• Selected extract:
•••••
Big Ten Network calls for film entries for "Illinois Filmmakers" program
Alison Davis Wood '91 JOURN, producer for the Illinois Campus Big Ten Network, announces the call for film entries for first-ever "Illinois Filmmakers" hour-long program that will also include commentary and production stories from the winning filmmakers. Illinois students and former students may submit films of any length and any subject. The producers are hoping to receive not only narrative films, but also documentary and art films. Winners will also received additional prizes from the Big Ten Network. More information about the program or to submit a film.
JAMS student production highlighted on University of Illinois homepage, "Here and Now"
The U of I homepage "Here and Now" features a "How Smart are U of I Students," the first video production by the student organization JAMS. Watch the production.
Faculty and Staff News
Chris Benson, associate professor in journalism and African American studies, wrote a major feature on the Hyde Park community (President Obama's Chicago neighborhood) for the June issue of Chicago Magazine (due out in mid-May). Among other things, Benson was able to pal around with Bill Ayers; interview Zariff, Barack Obama's neighborhood barber (while getting his hair cut); and consider the special qualities of a diverse community that has produced three U.S. senators, the first African American mayor of Chicago, the first African American president of the United States and a long line of advocates and reformers, beginning with Clarence Darrow and Elliott Ness. "Oh yeah, and let us not forget Chaka Khan and Mel Torme. Talk about diversity," said Benson. Kyle Betts MS candidate JOURN contributed as a research assistant, and Stephanie Prather '08 JOURN, who had been recommended for a Chicago internship, worked as a fact checker on the story. In other news, in February Benson began writing a regular opinion column for N'Digo, an alternative African American Chicago weekly, and will soon begin writing a blog for The Huffington Post's Chicago edition.
•••••
• Material provided:
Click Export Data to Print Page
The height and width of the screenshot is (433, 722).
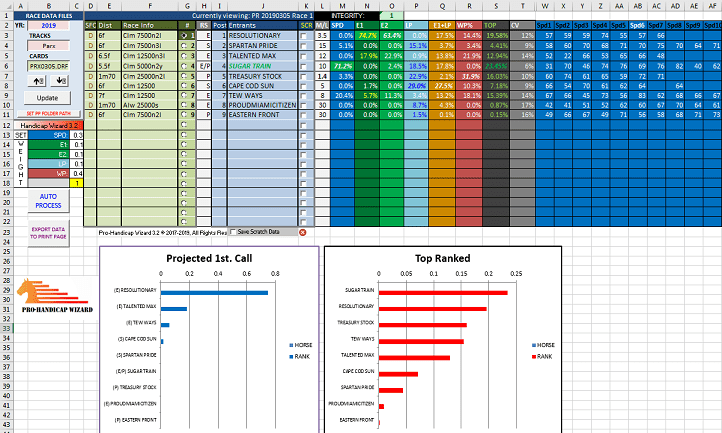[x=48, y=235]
•••••
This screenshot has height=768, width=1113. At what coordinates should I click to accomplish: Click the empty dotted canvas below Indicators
•••••
• Written instruction 1: In the news roundup, transcribe the stretch from "JAMS student production" through "Watch the production.".
• Written instruction 2: According to the news roundup, which issue of which magazine carried Chris Benson's feature on the Hyde Park community?

• Correct answer 1:
JAMS student production highlighted on University of Illinois homepage, "Here and Now"
The U of I homepage "Here and Now" features a "How Smart are U of I Students," the first video production by the student organization JAMS. Watch the production.

• Correct answer 2: The June issue of Chicago Magazine.